Your task is to transcribe the data in full.

** Collected data **
━━━━━━
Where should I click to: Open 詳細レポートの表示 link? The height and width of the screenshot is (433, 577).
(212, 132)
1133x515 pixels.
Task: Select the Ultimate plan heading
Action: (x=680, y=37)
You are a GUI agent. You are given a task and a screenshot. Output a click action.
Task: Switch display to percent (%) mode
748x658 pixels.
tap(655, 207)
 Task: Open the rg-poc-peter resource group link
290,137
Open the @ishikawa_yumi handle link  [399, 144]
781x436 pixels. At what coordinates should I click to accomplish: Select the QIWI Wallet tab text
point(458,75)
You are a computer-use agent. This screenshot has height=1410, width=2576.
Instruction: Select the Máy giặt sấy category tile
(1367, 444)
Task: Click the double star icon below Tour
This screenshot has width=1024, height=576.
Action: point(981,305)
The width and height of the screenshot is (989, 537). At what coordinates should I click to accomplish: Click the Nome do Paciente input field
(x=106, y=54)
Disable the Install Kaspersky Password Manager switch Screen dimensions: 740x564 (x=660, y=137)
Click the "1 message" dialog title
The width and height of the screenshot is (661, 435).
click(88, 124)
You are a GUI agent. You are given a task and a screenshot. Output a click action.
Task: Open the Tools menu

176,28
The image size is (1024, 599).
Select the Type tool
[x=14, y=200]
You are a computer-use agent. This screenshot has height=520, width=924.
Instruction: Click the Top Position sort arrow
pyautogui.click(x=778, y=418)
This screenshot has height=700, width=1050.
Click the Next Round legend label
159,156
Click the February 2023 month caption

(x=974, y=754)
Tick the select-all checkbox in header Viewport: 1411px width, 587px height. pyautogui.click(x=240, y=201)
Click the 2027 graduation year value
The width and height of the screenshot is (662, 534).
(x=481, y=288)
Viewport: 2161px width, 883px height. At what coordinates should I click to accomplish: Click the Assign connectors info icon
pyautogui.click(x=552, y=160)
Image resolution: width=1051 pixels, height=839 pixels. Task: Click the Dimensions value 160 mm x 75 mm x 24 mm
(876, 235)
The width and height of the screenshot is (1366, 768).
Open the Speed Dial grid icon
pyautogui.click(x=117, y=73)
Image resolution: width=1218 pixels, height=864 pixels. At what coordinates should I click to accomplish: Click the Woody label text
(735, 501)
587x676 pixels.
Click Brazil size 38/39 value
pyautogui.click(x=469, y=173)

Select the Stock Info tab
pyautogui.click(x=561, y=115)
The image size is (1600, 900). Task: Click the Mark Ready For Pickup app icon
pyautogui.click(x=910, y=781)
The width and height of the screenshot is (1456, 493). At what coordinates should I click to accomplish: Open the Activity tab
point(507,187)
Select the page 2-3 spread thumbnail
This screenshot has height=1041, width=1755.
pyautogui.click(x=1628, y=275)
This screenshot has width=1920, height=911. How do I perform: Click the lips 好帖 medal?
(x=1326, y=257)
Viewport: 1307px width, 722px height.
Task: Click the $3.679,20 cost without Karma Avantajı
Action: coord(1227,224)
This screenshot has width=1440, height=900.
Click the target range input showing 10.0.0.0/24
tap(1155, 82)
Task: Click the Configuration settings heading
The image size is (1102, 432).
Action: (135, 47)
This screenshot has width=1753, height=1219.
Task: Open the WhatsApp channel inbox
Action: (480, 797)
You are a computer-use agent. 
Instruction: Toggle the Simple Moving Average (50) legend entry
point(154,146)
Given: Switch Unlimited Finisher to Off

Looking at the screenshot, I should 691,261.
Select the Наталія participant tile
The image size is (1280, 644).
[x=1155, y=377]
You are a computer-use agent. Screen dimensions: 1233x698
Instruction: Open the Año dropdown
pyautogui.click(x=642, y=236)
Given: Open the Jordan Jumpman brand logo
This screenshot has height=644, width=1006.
━━━━━━
** SOLUTION TO THIS EXERCISE **
Where should I click to: Open 詳細レポートの表示 link? The height and width of the screenshot is (433, 577).
(212, 132)
1133x515 pixels.
Task: Select the Ultimate plan heading
Action: (x=680, y=37)
You are a GUI agent. You are given a task and a screenshot. Output a click action.
Task: Switch display to percent (%) mode
748x658 pixels.
tap(655, 207)
 Task: Open the rg-poc-peter resource group link
290,137
Open the @ishikawa_yumi handle link  [399, 144]
781x436 pixels. At what coordinates should I click to accomplish: Select the QIWI Wallet tab text
point(458,75)
You are a computer-use agent. This screenshot has height=1410, width=2576.
Instruction: Select the Máy giặt sấy category tile
(1367, 444)
Task: Click the double star icon below Tour
This screenshot has width=1024, height=576.
Action: point(981,305)
The width and height of the screenshot is (989, 537). At what coordinates should I click to accomplish: Click the Nome do Paciente input field
(x=106, y=54)
Disable the Install Kaspersky Password Manager switch Screen dimensions: 740x564 (x=660, y=137)
Click the "1 message" dialog title
The width and height of the screenshot is (661, 435).
click(88, 124)
You are a GUI agent. You are given a task and a screenshot. Output a click action.
Task: Open the Tools menu

176,28
The image size is (1024, 599).
Select the Type tool
[x=14, y=200]
You are a computer-use agent. This screenshot has height=520, width=924.
Instruction: Click the Top Position sort arrow
pyautogui.click(x=778, y=418)
This screenshot has height=700, width=1050.
Click the Next Round legend label
159,156
Click the February 2023 month caption

(x=974, y=754)
Tick the select-all checkbox in header Viewport: 1411px width, 587px height. pyautogui.click(x=240, y=201)
Click the 2027 graduation year value
The width and height of the screenshot is (662, 534).
(x=481, y=288)
Viewport: 2161px width, 883px height. At what coordinates should I click to accomplish: Click the Assign connectors info icon
pyautogui.click(x=552, y=160)
Image resolution: width=1051 pixels, height=839 pixels. Task: Click the Dimensions value 160 mm x 75 mm x 24 mm
(876, 235)
The width and height of the screenshot is (1366, 768).
Open the Speed Dial grid icon
pyautogui.click(x=117, y=73)
Image resolution: width=1218 pixels, height=864 pixels. At what coordinates should I click to accomplish: Click the Woody label text
(735, 501)
587x676 pixels.
Click Brazil size 38/39 value
pyautogui.click(x=469, y=173)

Select the Stock Info tab
pyautogui.click(x=561, y=115)
The image size is (1600, 900). Task: Click the Mark Ready For Pickup app icon
pyautogui.click(x=910, y=781)
The width and height of the screenshot is (1456, 493). At what coordinates should I click to accomplish: Open the Activity tab
point(507,187)
Select the page 2-3 spread thumbnail
This screenshot has height=1041, width=1755.
pyautogui.click(x=1628, y=275)
This screenshot has width=1920, height=911. How do I perform: Click the lips 好帖 medal?
(x=1326, y=257)
Viewport: 1307px width, 722px height.
Task: Click the $3.679,20 cost without Karma Avantajı
Action: coord(1227,224)
This screenshot has width=1440, height=900.
Click the target range input showing 10.0.0.0/24
tap(1155, 82)
Task: Click the Configuration settings heading
The image size is (1102, 432).
Action: (135, 47)
This screenshot has width=1753, height=1219.
Task: Open the WhatsApp channel inbox
Action: (480, 797)
You are a computer-use agent. 
Instruction: Toggle the Simple Moving Average (50) legend entry
point(154,146)
Given: Switch Unlimited Finisher to Off

Looking at the screenshot, I should 691,261.
Select the Наталія participant tile
The image size is (1280, 644).
[x=1155, y=377]
You are a computer-use agent. Screen dimensions: 1233x698
Instruction: Open the Año dropdown
pyautogui.click(x=642, y=236)
Given: Open the Jordan Jumpman brand logo
This screenshot has height=644, width=1006.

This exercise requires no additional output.